VGI in SDI: Some Key Questions
Article

VGI in SDI: Some Key Questions

Use of Volunteered Geographic Information (VGI) is now mainstream. OpenStreetMap, TeleAtlas and Navteq all routinely use volunteer contributions to maintain their databases. In Australia, Victoria State Government now permits (registered) individual government employees to update state-level mapping features & attributes.

How, When and Why
In order to design strategies for employing VGI in map production and maintenance, mapping organisations must ask themselves some fundamental questions. For example:
- What problem or objective are we trying to address? Do we require faster updating cycles? Does a program’s dataset need additional attribute information? Are we facing reduced funding for in-house production? Is there a new opportunity to involve specific users or employees?  
- To what extent should we initially adopt VGI? Could it become the ‘front-line’ means of user-driven change detection? Which contributions may be integrated directly into the master database?
- How may credible contributors be distinguished from those who may be mischievous or malicious? Tools are now available to help trace the source of volunteered contributions (see references in the paper cited at the end of this article). 
- Who makes the final decisions regarding the reliability and integrity of a given update? A similar situation arose when government departments shifted from purely in-house mapping to a balance of in-house plus external contract production. In-house expertise and attention eventually and necessarily shifts from pure production to quality control and filtering.  
- How do we cultivate the community, whether one-off or regular contributors? A small number of ‘power user’ contributors would suggest a sophisticated interface to a complex, multifunctional system. Satisfying a large number of ‘one-off’ contributors requires a much simpler interface and more extensive post-processing.

Not a Panacea
VGI is not the ultimate solution to all geospatial-data updating and maintenance challenges now faced by mapping organisations. However, there is growing agreement that it potentially represents one important channel for such updates, and one that needs to be investigated, prototyped and introduced in a reasonable, informed manner.

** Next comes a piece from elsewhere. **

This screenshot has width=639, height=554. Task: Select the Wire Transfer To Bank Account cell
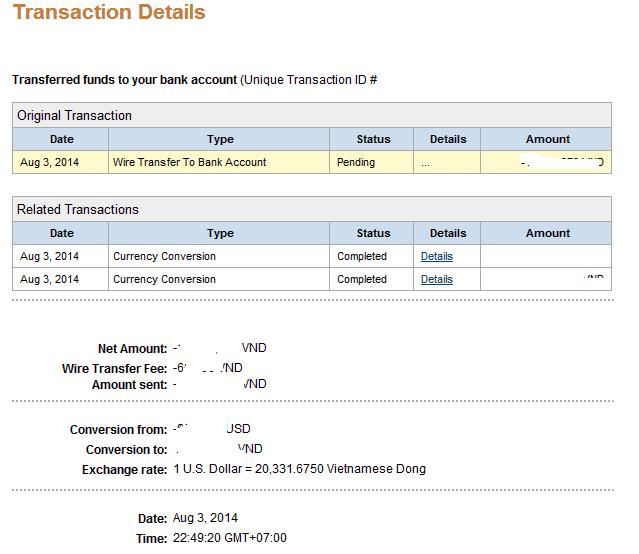click(189, 162)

Content for this article was drawn from the following papers:

  • Coleman, D. [2010]. Volunteered Geographic Information in Spatial Data Infrastructure: An Early Look at Opportunities and Constraints, in Spatially Enabling Society: Research, Emerging Trends and Critical Assessment, A. Rajabifard, J. Crompvoets, M. Kanantari and 

    B. Kok, eds. Chapter 10, pp131-148; Leuven University Press, Leuven, Belgium. ISBN 978 90 5867 851 5. Available on the web at www.gsdi.org/gsdiconf/gsdi12/papers/905.pdf.

  • Ramage, S. And M. Reichardt [2010]. User-Generated Spatial Content and the Need for SDI Standards. Proceedings of the GSDI 12 World Conference, Singapore. Available on the web at www.gsdi.org/gsdiconf/gsdi12/slides/8.4d.pdf.